#### [Material supplied]
——

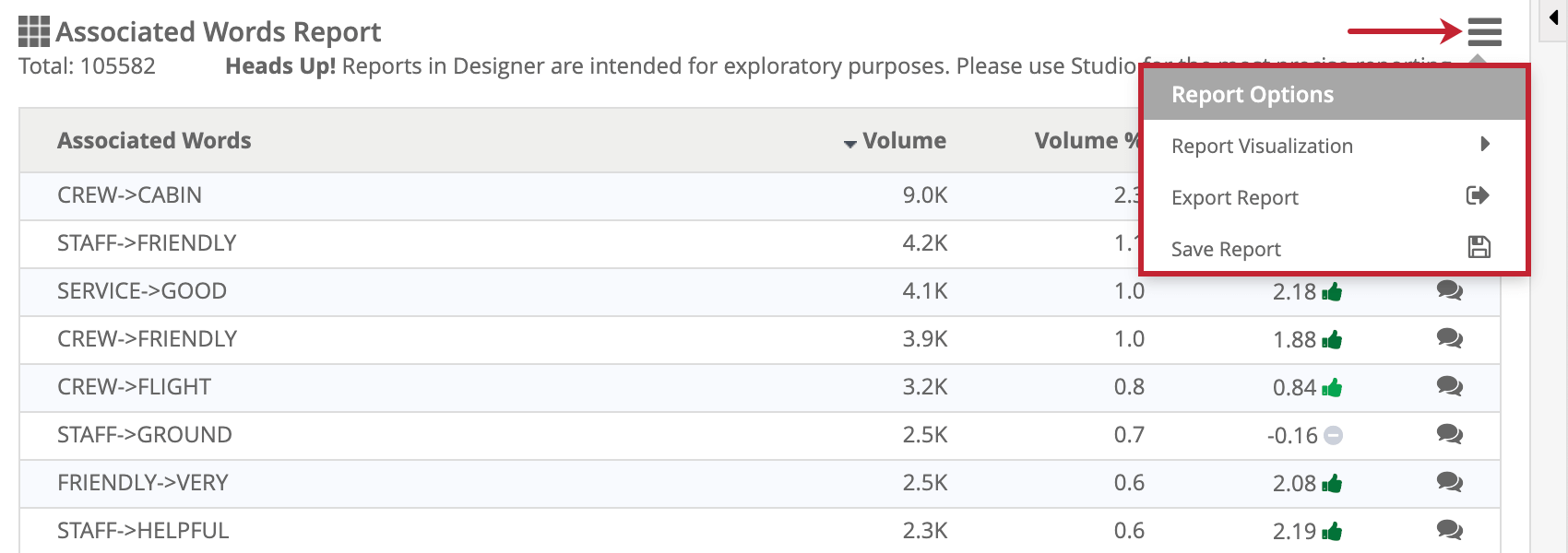
Task: Select Export Report from the menu
Action: click(x=1234, y=196)
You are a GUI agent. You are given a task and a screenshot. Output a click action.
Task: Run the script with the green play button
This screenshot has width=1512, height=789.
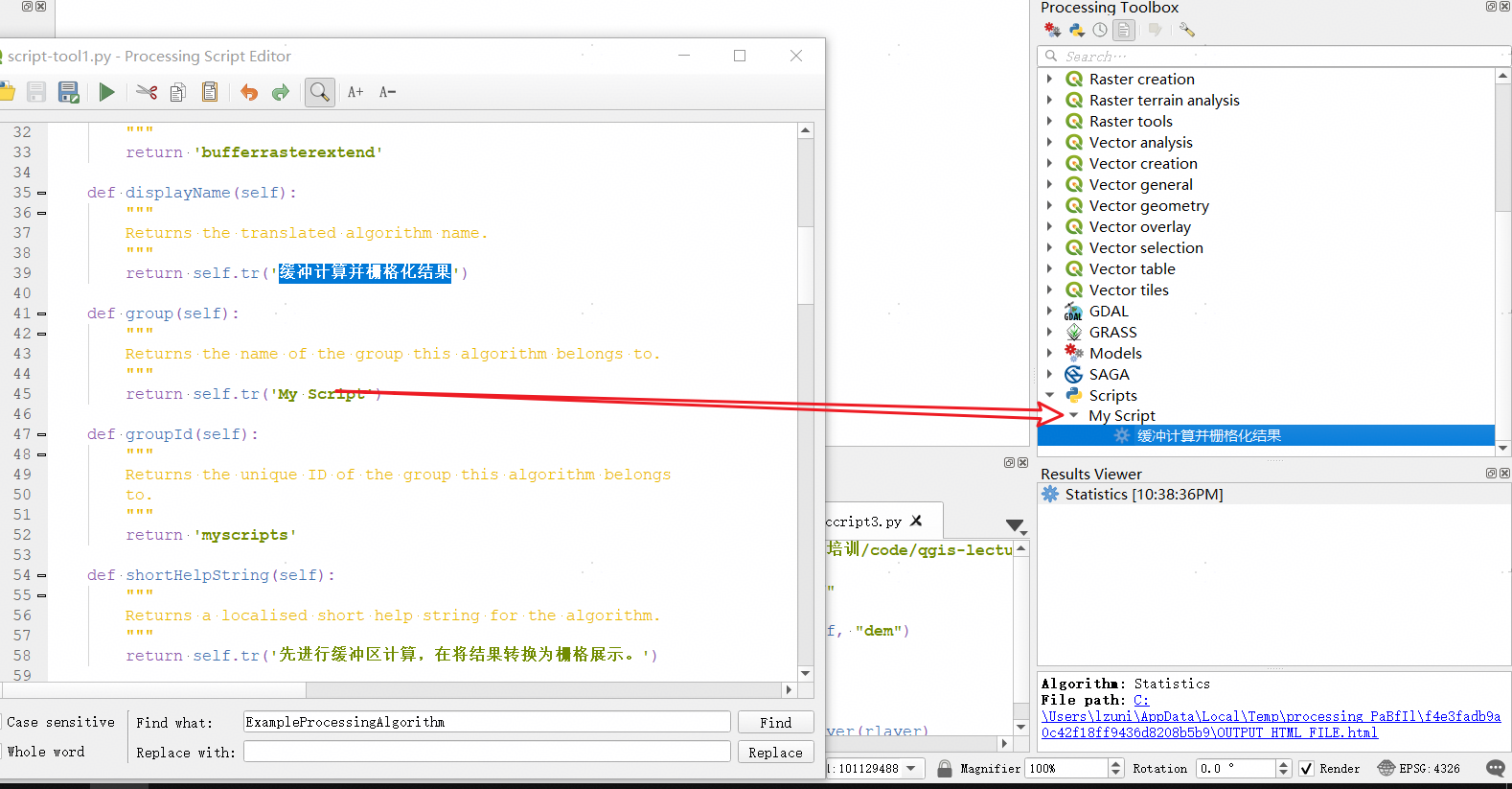106,92
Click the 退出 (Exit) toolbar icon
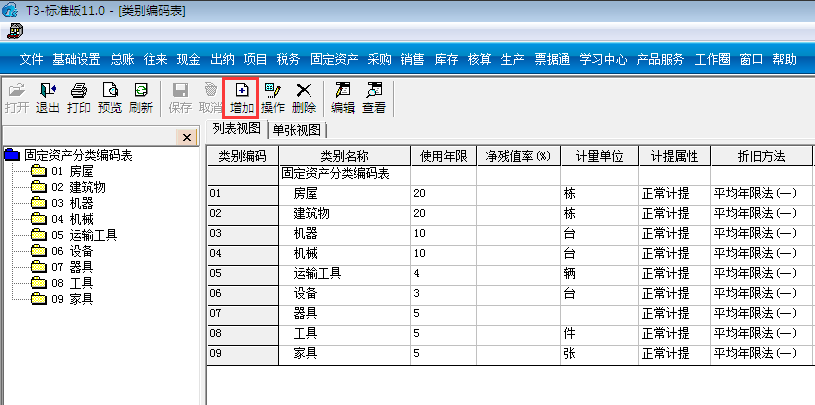The width and height of the screenshot is (815, 405). [47, 97]
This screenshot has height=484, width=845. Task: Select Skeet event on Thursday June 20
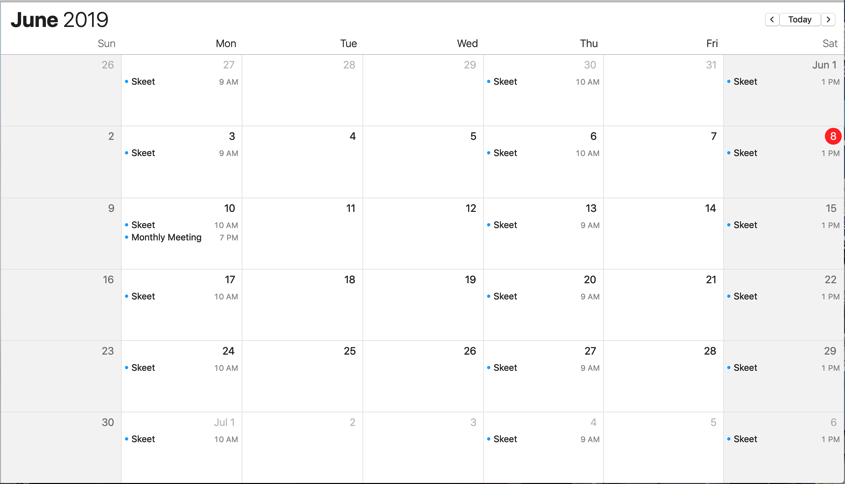coord(543,296)
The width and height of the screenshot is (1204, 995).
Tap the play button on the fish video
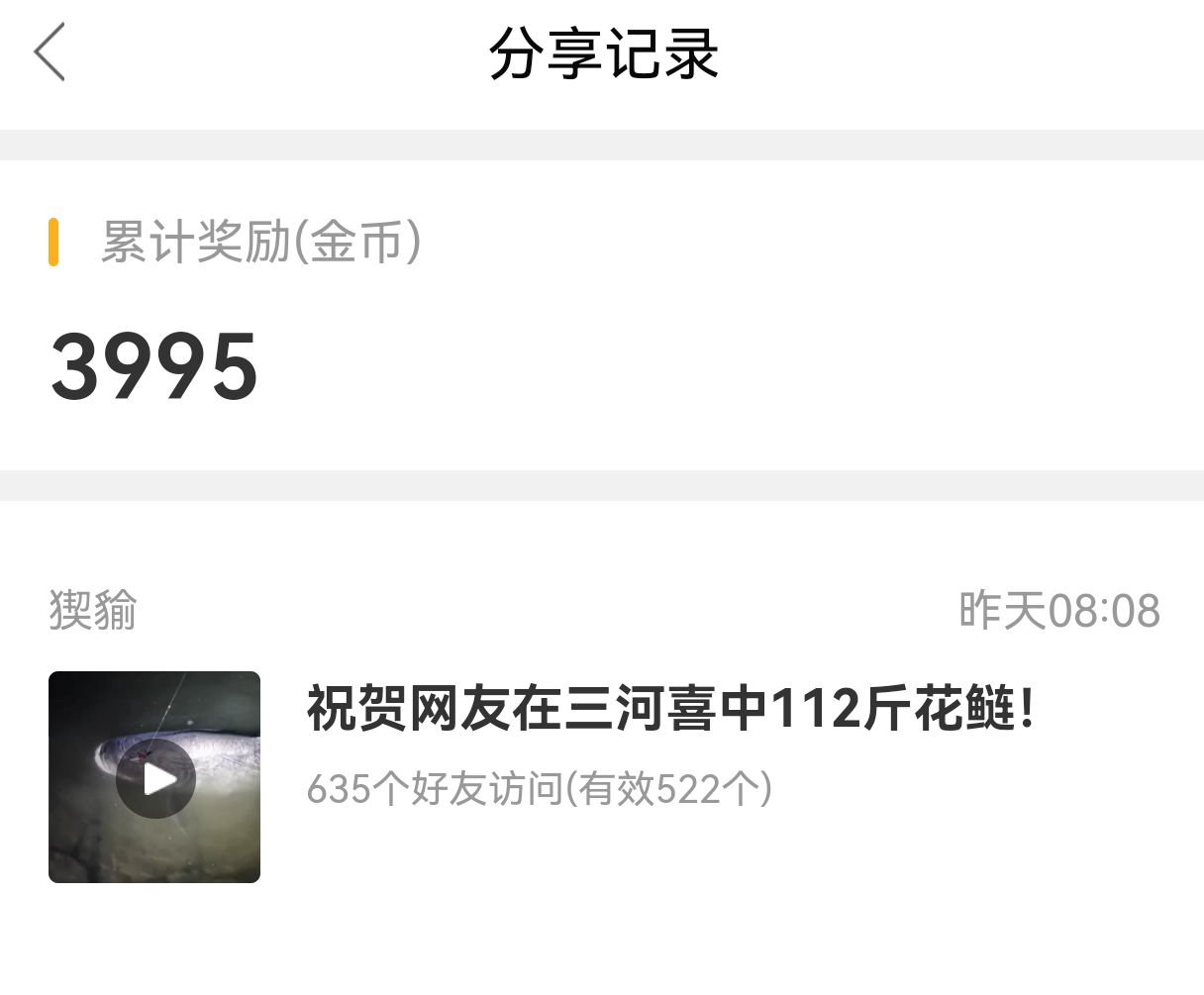(x=155, y=778)
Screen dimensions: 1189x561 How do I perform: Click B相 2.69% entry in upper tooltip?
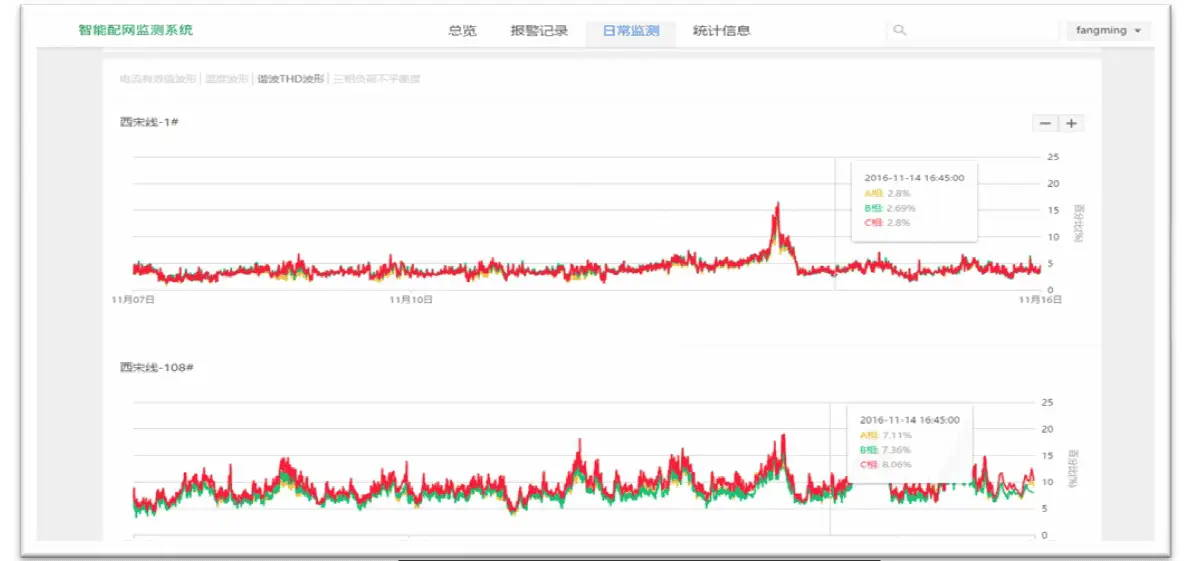890,208
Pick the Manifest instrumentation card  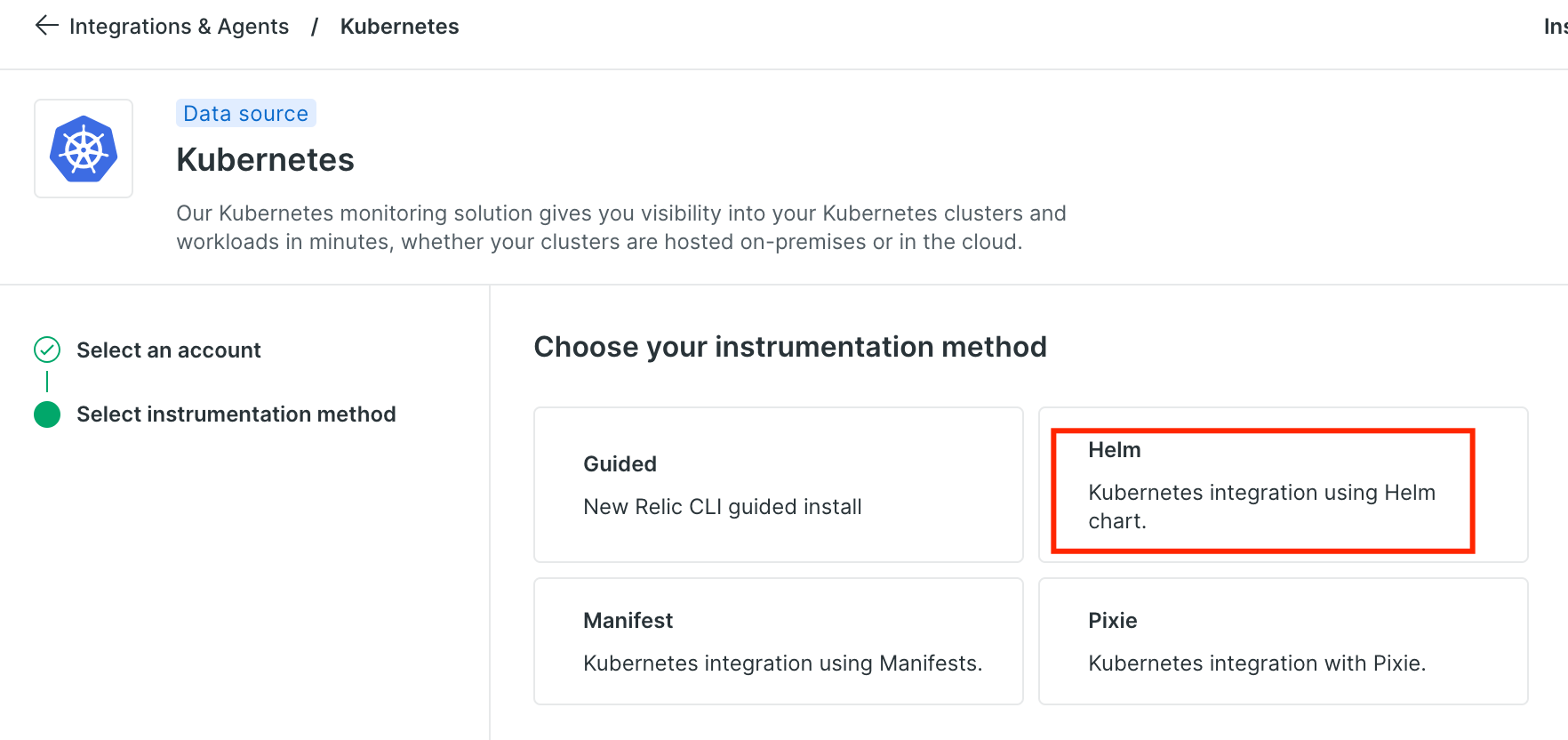click(779, 641)
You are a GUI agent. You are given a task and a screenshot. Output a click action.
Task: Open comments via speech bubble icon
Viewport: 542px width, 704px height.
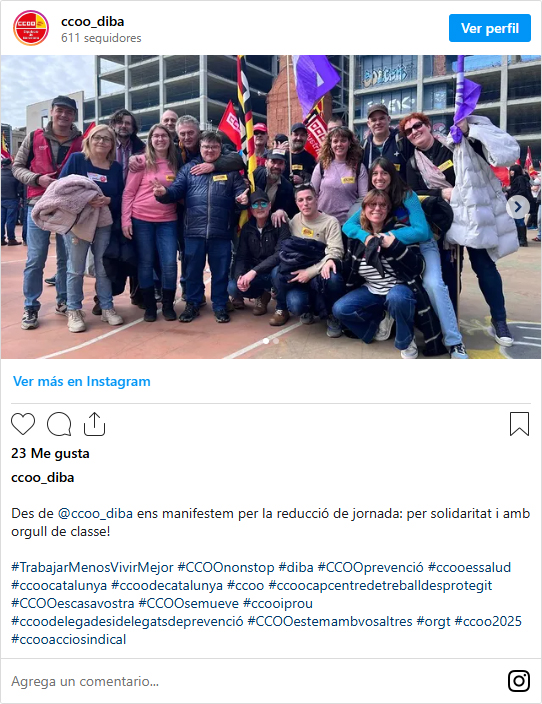[59, 424]
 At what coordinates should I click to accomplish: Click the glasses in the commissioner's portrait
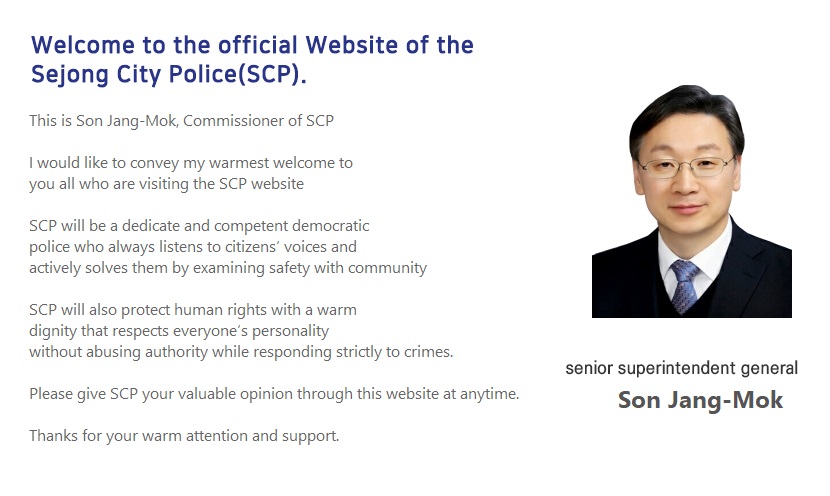687,167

——

#### [Task]
Transcribe exactly the line containing "At what coordinates" and every line after it through the end of the listing above; pictures are not part of the copy.

#### [Solution for this task]
 At what coordinates should I click to accomplish: Click the glasses in the commissioner's portrait
687,167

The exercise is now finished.